LCC can't move cars or freight though. And the Shuttle that this thread is about is not only competing with LCCs, but with the Eurostar trains.

The Channel Tunnel and improvements on the road route from Calais to Copenhagen and beyond have hit North Sea crossings hard. Oddly, despite the Autoroute des Estuaries, crossings of the English Channel haven't been as negatively affected as the North Sea crossings and most routes that existed 25 years ago are still there.

Harwich-Esbjerg closed in Sept '14, but that was a few years after my brother started going to Sweden annually, hence why it was an option.
Do these ferries carry motor vehicles?
Yes. The newish P&O Ferries (larger than any before on that route) can fit 1059 cars each, or 180 lorries. They tend to hold a mix though. They run 25 sailings a day, and another company (more freight focused) runs 10 to Calais and some more to Dunkirk. An average of 1.5 an hour to Calais is higher than I thought - I expected hourly at best.

━━━━━━━━

# [Tasks to complete]
a: Name every town or city mentioned in the ferry discussion.
b: Reproduce the stretch of the ferry discussion from "Harwich-Esbjerg closed in" through "carry motor vehicles?", swapping "brother" for "sister".
c: Extend the ferry discussion past its final sentence.

# [Material]

━━━━━━━━

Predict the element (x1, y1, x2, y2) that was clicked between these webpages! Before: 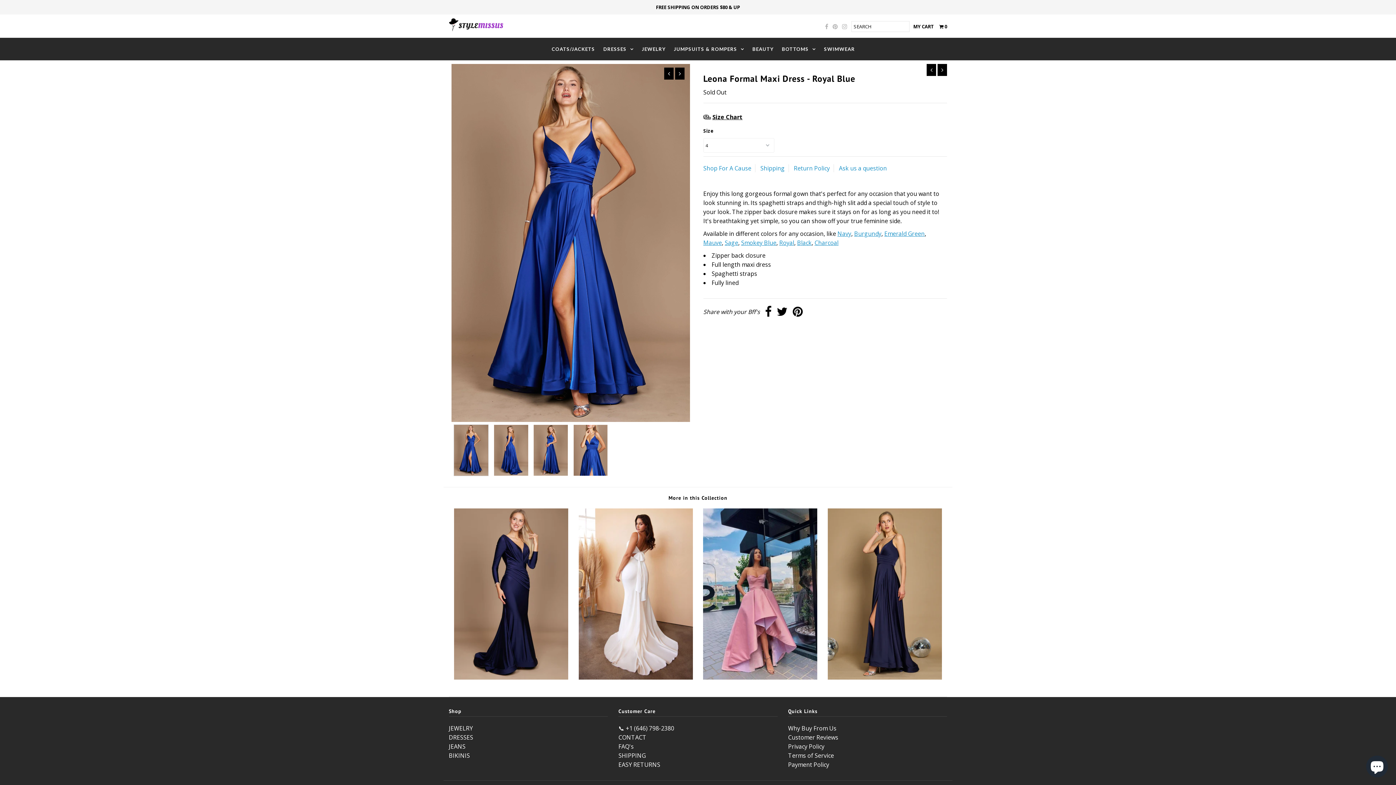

━━━━━━━━

# [Answer set]
a: Calais, Copenhagen, Harwich, Esbjerg, Dunkirk

b:
Harwich-Esbjerg closed in Sept '14, but that was a few years after my sister started going to Sweden annually, hence why it was an option.
Do these ferries carry motor vehicles?

c:
Weather issues for boats, asylum seekers who view France as an unsafe country for the shuttle trains - both can experience issues that halt service. I'm not sure I'd count a 2-track rail tunnel with only a train every 6 minutes per direction as 'very high capacity', due to that only. It's a lot of capacity, but 480 cars/hour and 128 HGVs/hour is a bit less than capacity on the Calais ferries, and 2tph of passenger trains is rather average in UK Intercity terms, even when you factor in double length trains. It's high capacity, but not high enough to destroy the competition, or to meet demand.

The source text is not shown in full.